Aston Martin DBS Superleggera: Britain’s Answer To The Ferrari 812 Superfast

Posted on Jun 27 2018 - 6:25am by Lisa Chan

Aston Martin wanted to create a car that has no problem throwing down its gloves in front of a Ferrari 812 Superfast. That might seem like a tall order, but knowing what sort of punch the new Vantage and the DB11 AMR can pack, we have no reason to doubt that Aston Martin was ready to take another huge step forward in terms of performance and refinement. Not to mention in design: The result, the DBS Superleggera you see here, is a $304,995 V12 powerhouse with unmatched presence.

Aston Martin DBS

Seven hundred and fifteen horsepower, 664 lb.-ft. of torque, a zero-to-60 run in 3.4 seconds and a top speed of 211 miles per hour—at which point the DBS Superleggera will produce 397 lbs. of downforce. These are your core figures in a straight line, but Aston’s latest should be equally exciting in the corners, thanks to a mechanical limited slip differential, torque vectoring, carbon ceramic brakes and the latest in adaptive damping.

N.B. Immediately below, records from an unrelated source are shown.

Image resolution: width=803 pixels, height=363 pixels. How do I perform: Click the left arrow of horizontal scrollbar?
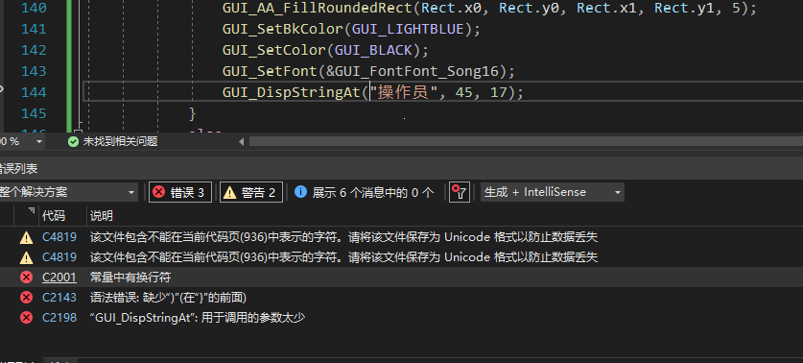pyautogui.click(x=241, y=141)
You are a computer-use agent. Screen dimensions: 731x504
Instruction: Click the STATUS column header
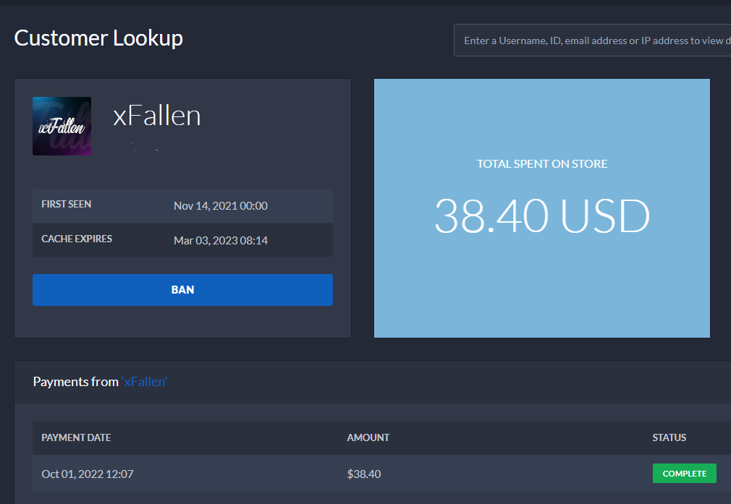pos(669,437)
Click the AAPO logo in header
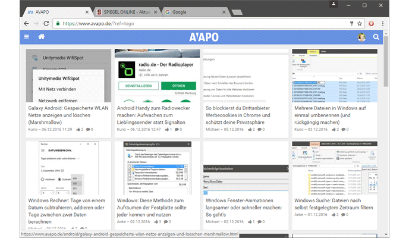The image size is (409, 238). click(x=205, y=37)
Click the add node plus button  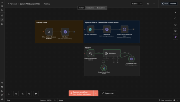(175, 12)
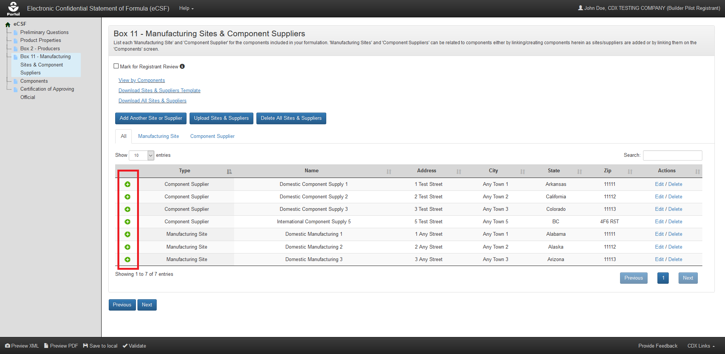Expand the Domestic Manufacturing 3 row
This screenshot has height=354, width=725.
[x=128, y=260]
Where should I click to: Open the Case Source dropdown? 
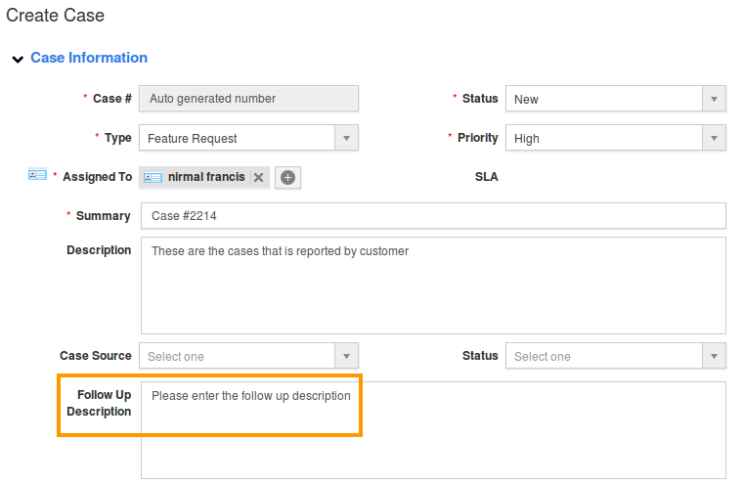(x=248, y=356)
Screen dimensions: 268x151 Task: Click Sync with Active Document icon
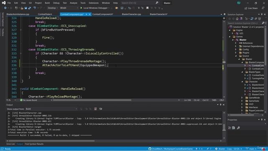click(x=252, y=19)
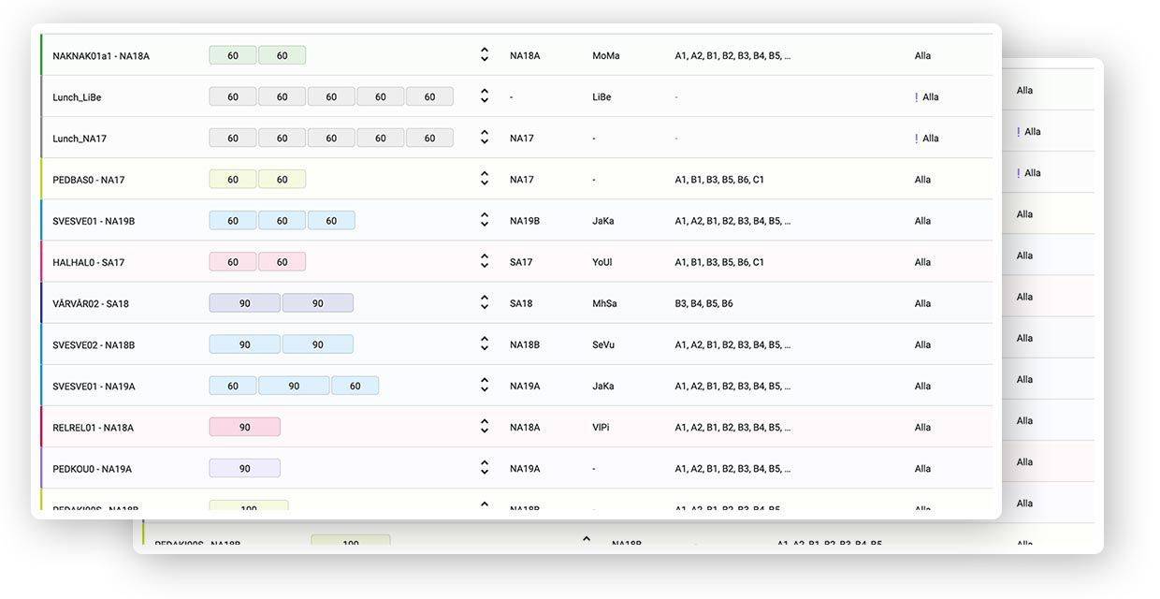Select the first green 60 block for NAKNAK01a1
1160x599 pixels.
click(x=233, y=56)
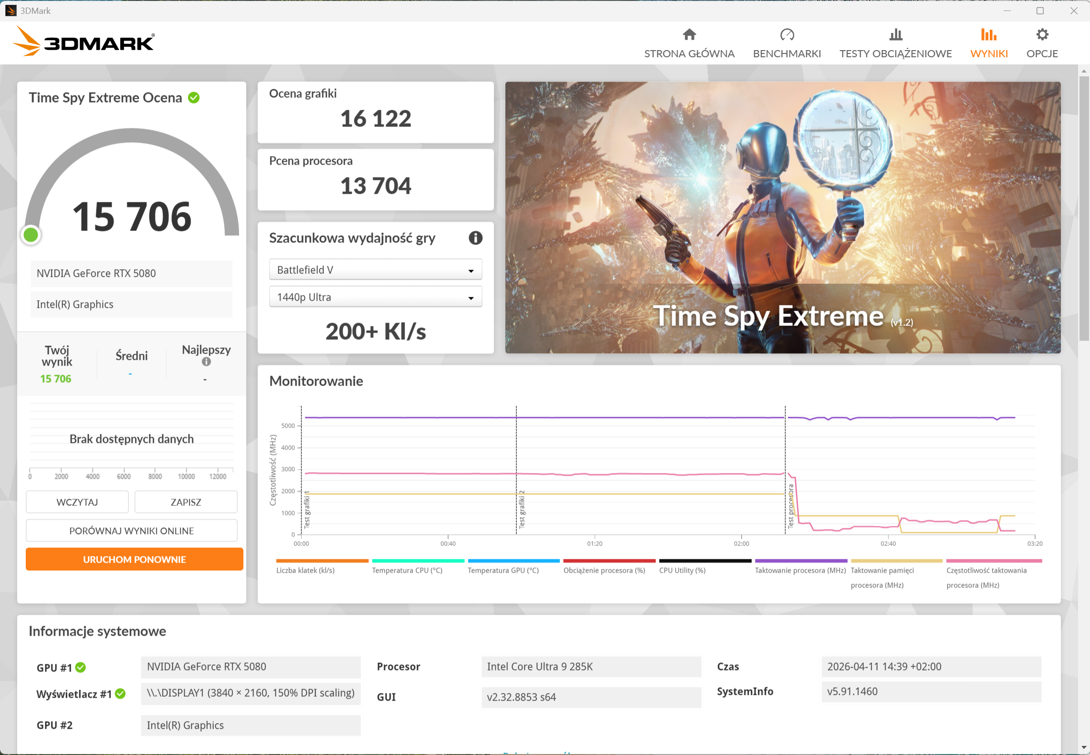Click info icon next to Szacunkowa wydajność gry
Viewport: 1090px width, 755px height.
[x=475, y=238]
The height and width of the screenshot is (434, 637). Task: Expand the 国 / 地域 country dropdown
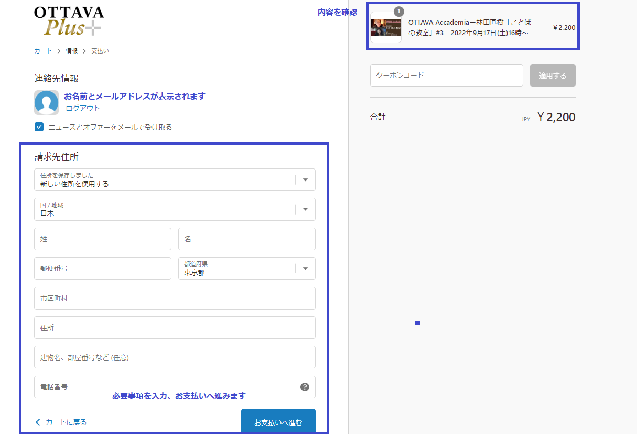[175, 209]
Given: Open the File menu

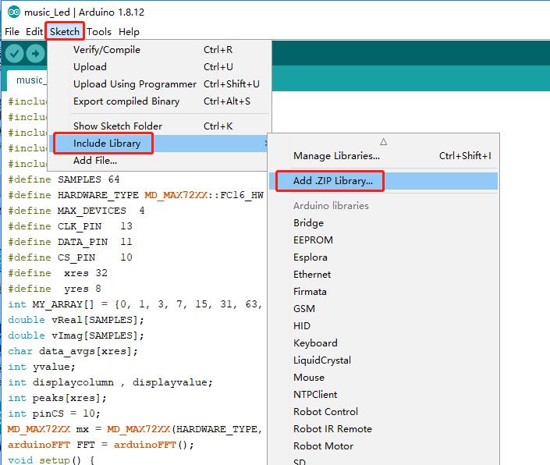Looking at the screenshot, I should pos(12,31).
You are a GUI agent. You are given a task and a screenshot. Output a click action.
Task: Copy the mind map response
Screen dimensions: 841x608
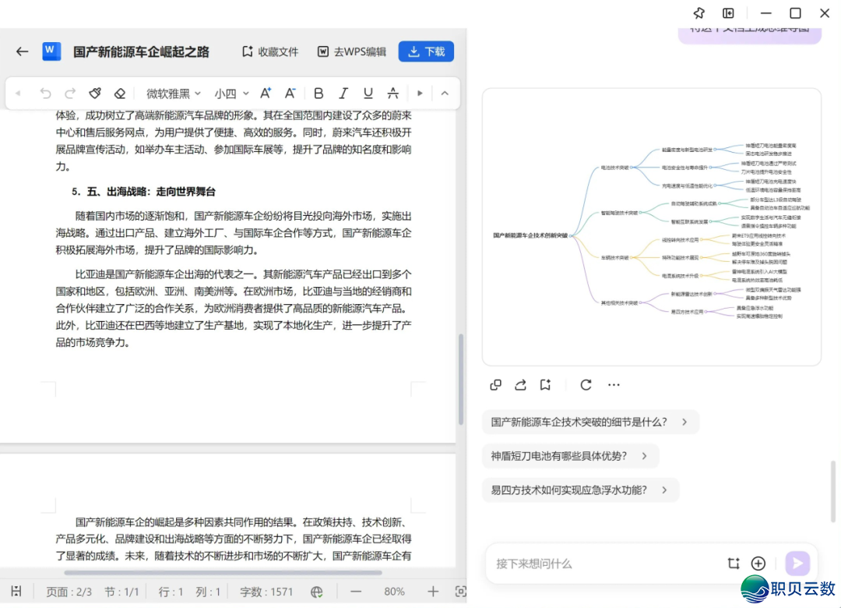[x=495, y=385]
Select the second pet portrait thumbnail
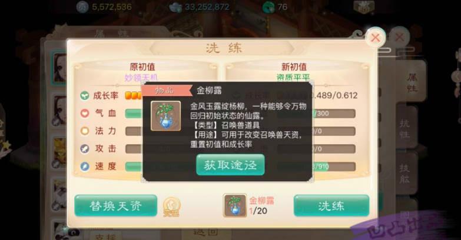Image resolution: width=461 pixels, height=240 pixels. pos(59,109)
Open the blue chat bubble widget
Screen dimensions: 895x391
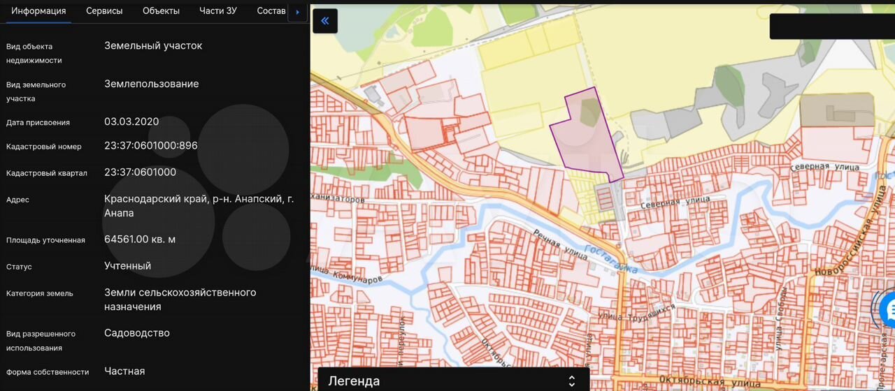[x=887, y=309]
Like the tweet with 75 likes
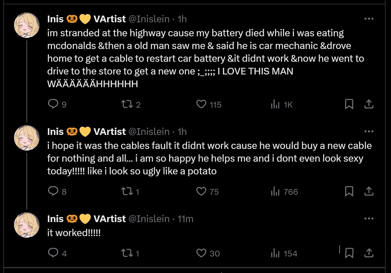391x273 pixels. (x=202, y=192)
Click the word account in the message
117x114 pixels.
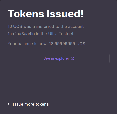(x=76, y=26)
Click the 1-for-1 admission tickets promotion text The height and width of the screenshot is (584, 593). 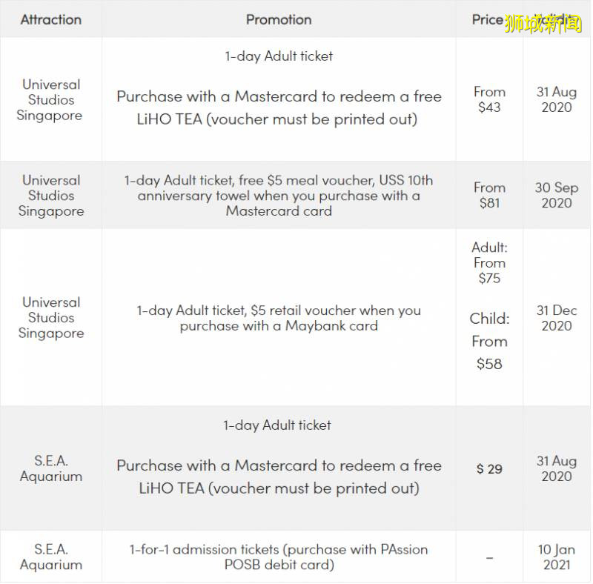[279, 557]
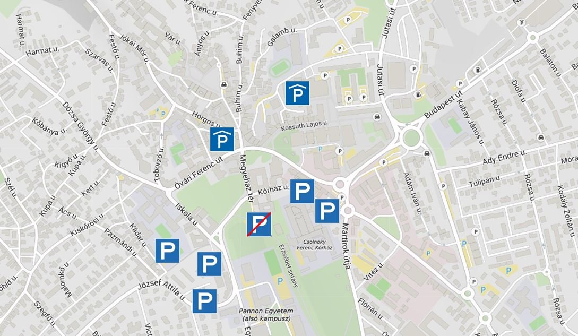Select the car icon above Ady Endre u.
Screen dimensions: 578x336
click(540, 137)
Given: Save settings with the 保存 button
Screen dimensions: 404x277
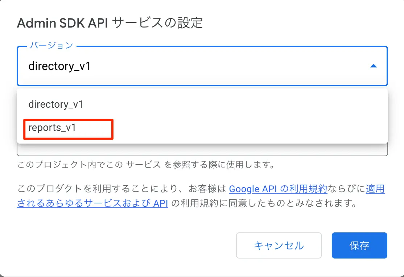Looking at the screenshot, I should click(359, 245).
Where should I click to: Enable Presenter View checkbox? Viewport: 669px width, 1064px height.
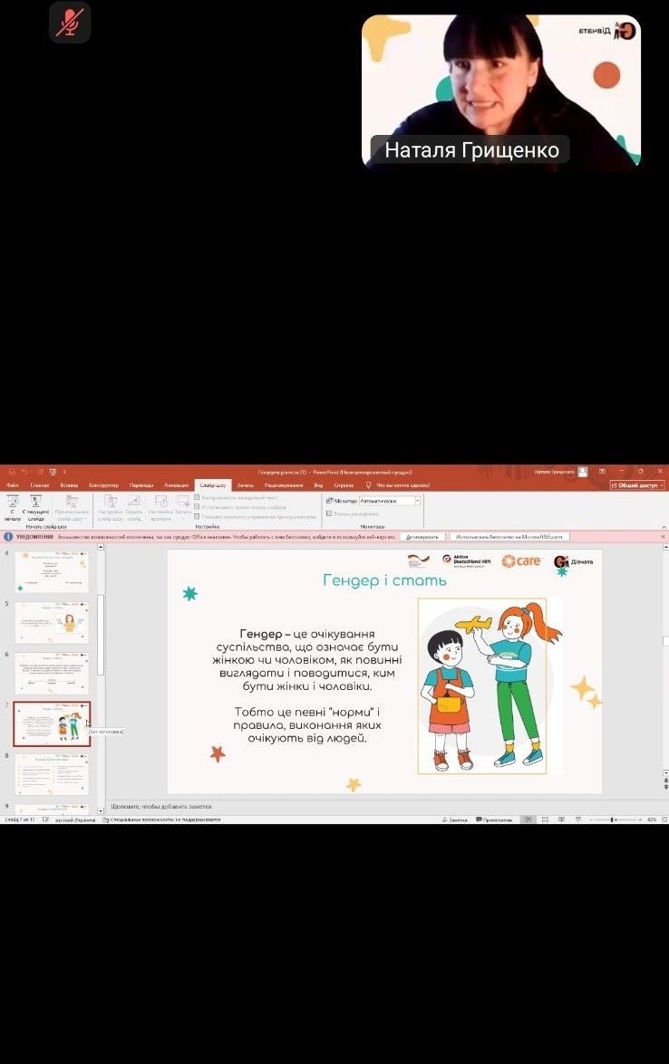[329, 513]
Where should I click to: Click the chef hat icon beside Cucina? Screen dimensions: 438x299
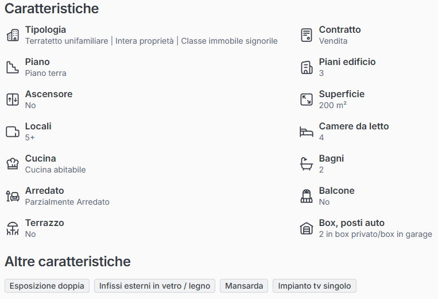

While the DBS Superleggera is based on the same bonded aluminum structure as the DB11 AMR, according to chassis guru Matt Becker, its performance is at a whole new level. That’s partly thanks to its engine, which produces 85 more horses in this tune. Having 715 horsepower at 6500rpm and 664 lb.-ft. of torque all the way from 1800 up to 5000rpm means that the DBS Superleggera will reach 100mph in 6.4 seconds, or accelerate from 50 to 100mph in 4.2 seconds in fourth gear.

Speaking of gears, ZF’s eight-speed automatic has been re-calibrated for this car once again, featuring a lower final drive (2.93:1) for improved acceleration. Yet there’s no penalty at the top end: The car will still do 211 miles per hour.

All that twin-turbo V12 power goes to the rear via carbon fiber driveshaft. You also get dynamic torque vectoring, which should be more effective than ever thanks to the carbon ceramic brakes.

The DBS Superleggera is also lighter thanks to a mostly carbon fiber body, weighing 3732 lbs. without fluids. Front-rear weight distribution is a nearly-ideal 51:49, while most of the mechanical grip comes courtesy of 265-width P Zeros at the front and 305s at the rear.